I haven't really talked about some of the physical pain that has accompanied this project...but I first noticed it in those very first weeks when I was away at seminary.
When I sleep at night I don't toss and turn nearly as much as I did prior to the project starting. I have to wonder if this is due to my lack of energy. Instead, I sleep in one position until the pain of it wakes me up. That whole side will ache. Deeply. It feels like every joint is aching on that side in my arm, hip, and leg. When I roll over it slowly goes away.
That is until it starts up on the other side and wakes me up again. Usually I only wake one or two times in the night. But the longer I've been on that side, the more intense the pain.
I originally thought this was due to sleeping on a strange bed in the dorm, but it continued when I got home.
Of course, the quick and dramatic weight loss (even if you remove the lack of calories and nutrition factor) must have consequences for my joints and bones as they are having to adapt to a different frame.
In fact, I went clothes shopping today. My clothes were just hanging on me. I was wearing size 18w but the clothes I bought today were size 12. I made myself fold up the XXL and XL clothes that were hanging in the closet so that I would quit putting them on.
One cannot know me without noticing my weight loss. And many people have commented on it in the last couple of weeks. Although many of my friends follow and support this journey, most are unaware that I have taken on this project. It's been a very personal journey for me..even though it has a very public aspect to it.
So, I'll be sharing about this personal, short-term ministry next Sunday at church. I'm praying that there is enough interest in this community to hold a food packaging event in the spring. Your prayers are appreciated.
It's seems funny to me that many people just think I've been dieting. When I look in the mirror, I can see that this weight loss has not been a healthy thing. I don't look healthy. Yes, I look thinner...but the two are not synonymous.
What I see when I look in the mirror are sunken, sad eyes with dark rings. I see dry skin and lifeless hair. For the first time in my life, I see wrinkles. And I know that this project has physically, mentally, and emotionally aged me.
Earlier I was looking through pictures of extreme starvation. Sometimes it leaves me feeling intensely distraught. Tonight was one of those nights.
I had the strong desire to post one of those grisly pictures on the facebook page with the caption, "Just go on with your daily life. Apparently this isn't your problem." Yes, that's cynical sarcasm.

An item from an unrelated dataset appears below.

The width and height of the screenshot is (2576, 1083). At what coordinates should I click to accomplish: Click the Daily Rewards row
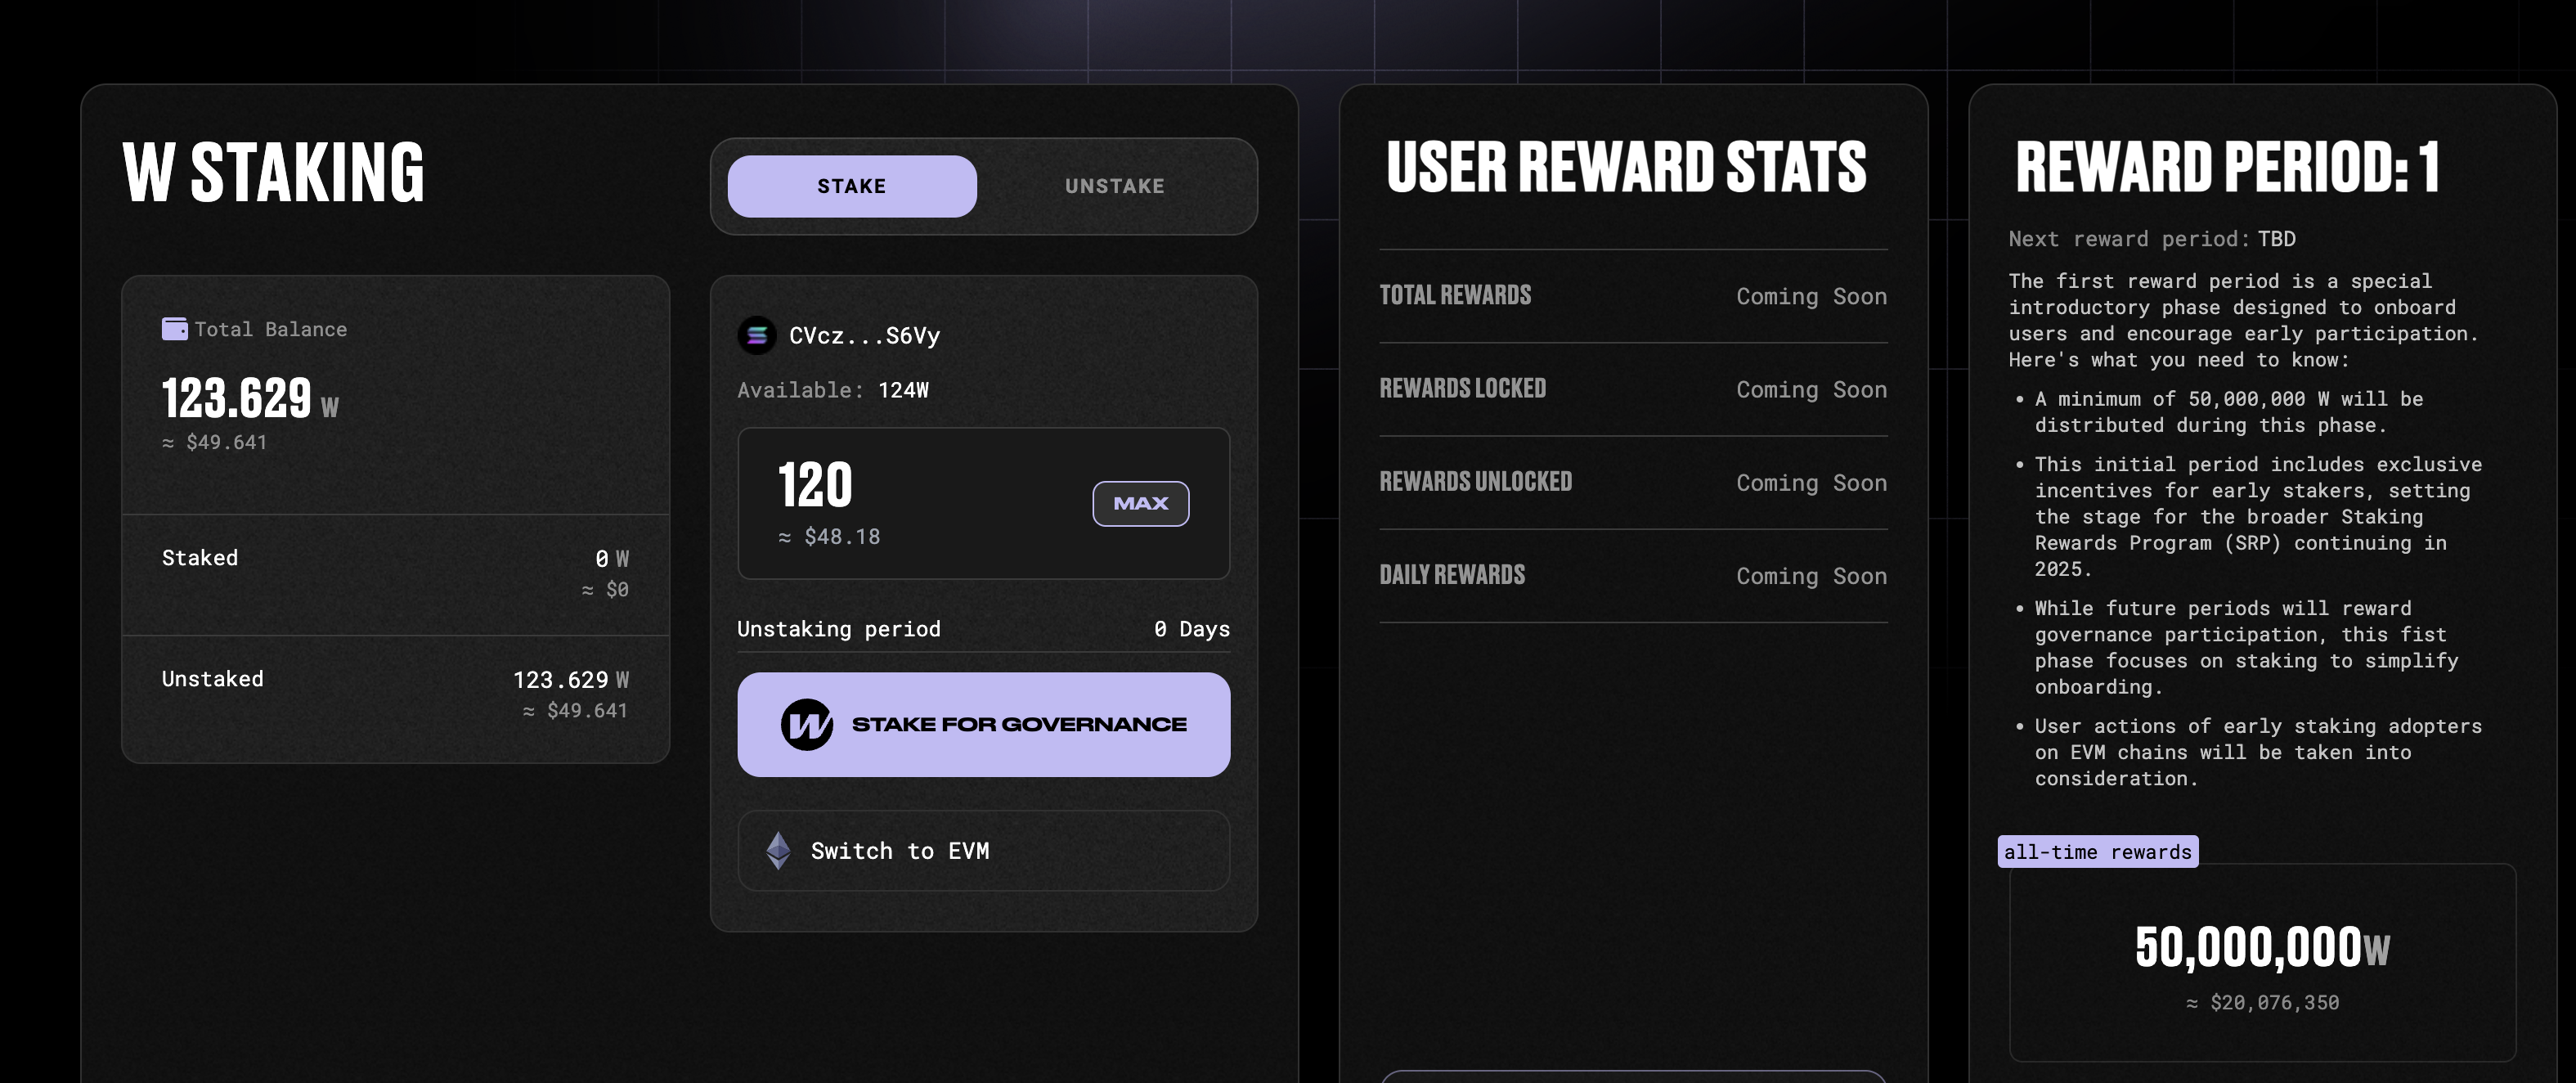coord(1632,575)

That's how I feel. It's so much easier for us to just ignore it. It infuriates me. But I realize that this is because I am dealing with it internally every day.
So I posted a silly comic with Garfield making a comment about hunger...typical American-style "hunger". I thought it would be a little easier to digest.
I realize that there are many, many problems in this world...and that hunger is just one of them. But it is one of them that we can be doing something about.